The only dosing that has historically been more specific is pediatric; which is based on the weight of the child. 

There has been a little bit of interest in using Compounding Pharmacies; which make a medicine specifically for one person, but the only thing I've personally heard of it being used for the most, is Hormone Replacement Therapy, but I guess it is used for quite a bit of reasons, but does usually cost more than traditional drugs.
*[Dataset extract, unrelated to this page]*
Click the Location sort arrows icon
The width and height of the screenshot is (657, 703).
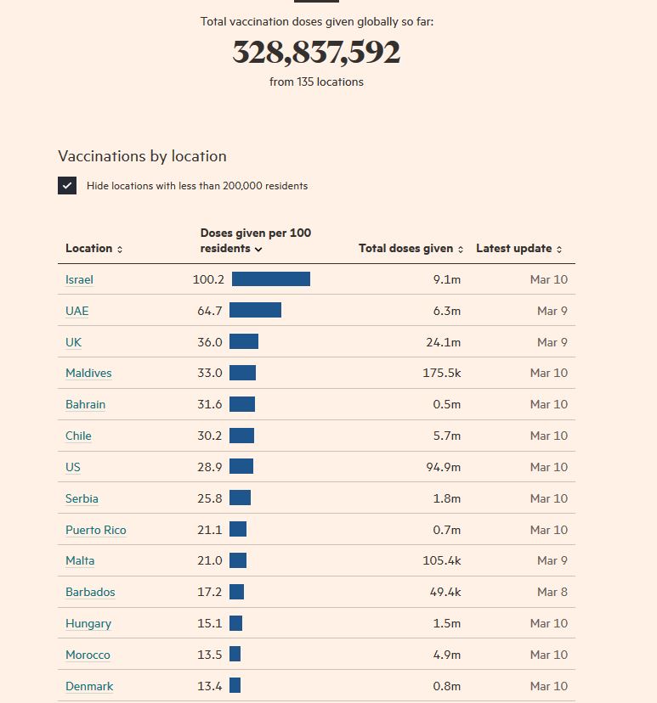tap(120, 250)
Compounding Pharmacies per Wikipedia

Patients with unique or unusual medication needs Physicians may prescribe an individually compounded medication for a patient with an unusual health need. This allows the physician to tailor a prescription to each individual. Compounding preparations are especially prevalent for:

  • Patients requiring limited dosage strengths, such as a very small dose for infants
  • Patients requiring a different formulation, such as turning a pill into a liquid or transdermal gel for people who cannot swallow pills due to disability
  • Patients requiring an allergen-free medication, such as one without gluten or colored dyes
  • Patients who absorb or excrete medications abnormally[4]
  • Patients who need drugs that have been discontinued by pharmaceutical manufacturers because of low profitability
  • Patients facing a supply shortage of their normal drug[5] [6]
  • Children who want flavored additives in liquid drugs, usually so that the medication tastes like candy or fruit
  • Veterinary medicine, for a change in dose, change to a more easily-administered form (such as from a pill to a liquid or transdermal gel), or to add a flavor more palatable to the animal. In the United States, compounded veterinary medicine must meet the standards set forth in the Animal Medicinal Drug Use Clarification Act (AMDUCA)[4] [7]
  • Many types of bioidentical hormone replacement therapy [8]

It's not just dosage size but the effects of multiple medicines when combined.